TASK PROMPT:
Please write out all of the entries without altering anything.

(Records from a dataset)
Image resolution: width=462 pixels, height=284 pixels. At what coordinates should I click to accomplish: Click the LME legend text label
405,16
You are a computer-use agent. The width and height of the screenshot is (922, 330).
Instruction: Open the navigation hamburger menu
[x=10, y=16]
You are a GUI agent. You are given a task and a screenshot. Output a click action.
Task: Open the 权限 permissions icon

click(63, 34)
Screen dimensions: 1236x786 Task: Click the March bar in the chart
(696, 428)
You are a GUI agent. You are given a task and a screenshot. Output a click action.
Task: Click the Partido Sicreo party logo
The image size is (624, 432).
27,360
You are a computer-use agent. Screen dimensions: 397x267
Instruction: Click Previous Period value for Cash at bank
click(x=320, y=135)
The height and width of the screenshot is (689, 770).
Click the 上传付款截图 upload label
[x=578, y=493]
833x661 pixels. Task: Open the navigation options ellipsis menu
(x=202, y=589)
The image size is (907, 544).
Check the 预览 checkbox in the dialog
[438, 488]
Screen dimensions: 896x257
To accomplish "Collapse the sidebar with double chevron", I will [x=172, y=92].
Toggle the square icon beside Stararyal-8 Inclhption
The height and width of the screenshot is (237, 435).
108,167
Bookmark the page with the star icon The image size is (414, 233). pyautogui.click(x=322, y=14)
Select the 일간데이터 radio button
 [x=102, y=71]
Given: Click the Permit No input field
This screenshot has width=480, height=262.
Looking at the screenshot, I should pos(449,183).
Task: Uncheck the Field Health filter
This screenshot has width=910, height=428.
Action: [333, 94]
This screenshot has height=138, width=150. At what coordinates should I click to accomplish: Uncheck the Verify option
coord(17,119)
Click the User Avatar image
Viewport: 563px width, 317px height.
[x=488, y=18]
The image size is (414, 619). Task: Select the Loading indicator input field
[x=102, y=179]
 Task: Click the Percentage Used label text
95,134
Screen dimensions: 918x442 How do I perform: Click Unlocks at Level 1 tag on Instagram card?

EXPECTED ANSWER:
Image resolution: width=462 pixels, height=284 pixels. At what coordinates should I click to accomplish: Click the LME legend text label
405,16
You are a computer-use agent. The width and height of the screenshot is (922, 330).
Instruction: Open the navigation hamburger menu
[x=10, y=16]
You are a GUI agent. You are given a task and a screenshot. Output a click action.
Task: Open the 权限 permissions icon

click(63, 34)
Screen dimensions: 1236x786 Task: Click the March bar in the chart
(696, 428)
You are a GUI agent. You are given a task and a screenshot. Output a click action.
Task: Click the Partido Sicreo party logo
The image size is (624, 432).
27,360
You are a computer-use agent. Screen dimensions: 397x267
Instruction: Click Previous Period value for Cash at bank
click(x=320, y=135)
The height and width of the screenshot is (689, 770).
Click the 上传付款截图 upload label
[x=578, y=493]
833x661 pixels. Task: Open the navigation options ellipsis menu
(x=202, y=589)
The image size is (907, 544).
Check the 预览 checkbox in the dialog
[438, 488]
Screen dimensions: 896x257
To accomplish "Collapse the sidebar with double chevron", I will [x=172, y=92].
Toggle the square icon beside Stararyal-8 Inclhption
The height and width of the screenshot is (237, 435).
108,167
Bookmark the page with the star icon The image size is (414, 233). pyautogui.click(x=322, y=14)
Select the 일간데이터 radio button
 [x=102, y=71]
Given: Click the Permit No input field
This screenshot has width=480, height=262.
Looking at the screenshot, I should pos(449,183).
Task: Uncheck the Field Health filter
This screenshot has width=910, height=428.
Action: [333, 94]
This screenshot has height=138, width=150. At what coordinates should I click to accomplish: Uncheck the Verify option
coord(17,119)
Click the User Avatar image
Viewport: 563px width, 317px height.
[x=488, y=18]
The image size is (414, 619). Task: Select the Loading indicator input field
[x=102, y=179]
 Task: Click the Percentage Used label text
95,134
Screen dimensions: 918x442 How do I perform: Click Unlocks at Level 1 tag on Instagram card?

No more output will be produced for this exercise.